As well shall see, the idea that the distinctive feature of scientific knowledge is that it is derived from the facts of experience can only be sanctioned in a carefully and highly qualified form, if it is to be sanctioned at all. We will encounter reasons for doubting that facts acquired by observation and experiment are as straightforward and secure as has traditionally been assumed. We will also find that a strong case can be made for the claim that scientific knowledge can neither be conclusively proved nor conclusively disproved by reference to the facts, even if the availability of those facts is assumed. Some of the arguments to support this skepticism are based on an analysis of the nature of observation and on the nature of logical reasoning and its capabilities. Others stem from a close look at the history of science and contemporary scientific practice. It has been a feature of modern developments in theories of science and scientific method that increasing attention has been paid to the history of science. One of the embarrassing results of this for many philosophers of science is that those episodes in the history of science that are commonly regarded as most characteristic of major advances, whether they be the innovations of Galileo, Newton, Darwin or Einstein, do not match what standard philosophical accounts of science say they should be like.
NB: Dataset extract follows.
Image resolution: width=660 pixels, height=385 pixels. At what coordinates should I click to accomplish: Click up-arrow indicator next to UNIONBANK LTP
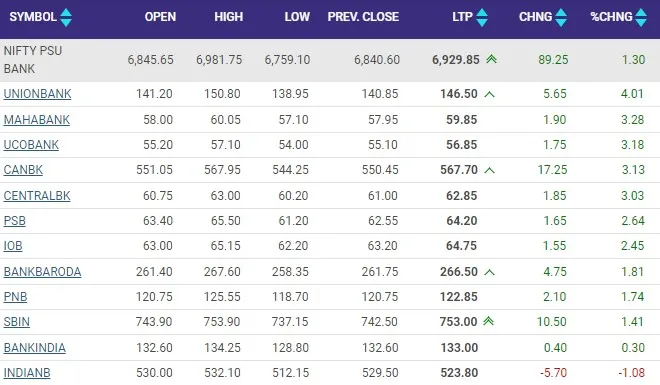489,94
One reaction to the realisation that scientific theories cannot be conclusively proved or disproved and that the reconstructions of philosophers bear little resemblance to what actually goes on in science is to give up altogether the idea that science is a rational activity operating according to some special method. It is a reaction somewhat like this that led the philosopher Paul Feyerabend (1975) to write a book with the title Against Method: Outline of an Anarchistic Theory of Knowledge. According to the most extreme view that has been read into Feyerabend’s later writings, science has no special features that render it intrinsically superior to other kinds of knowledge such as ancient myths or voodoo. A high regard for science is seen as a modern religion, playing a similar role to that played by Christianity in Europe in earlier eras. It is suggested that the choices between scientific theories boil down to choices determined by the subjective values and wishes of individuals.
Feyerabend’s skepticism about attempts to rationalise science is shared by more recent authors from a sociological or so-called postmodernist perspective.
This kind of response to the difficulties with traditional accounts of science and scientific method is resisted in this book. An attempt is made to accept what is valid in the challenges by Feyerabend and many others, but yet to give an account of science that captures its distinctive and special features in a way that can answer those challenges.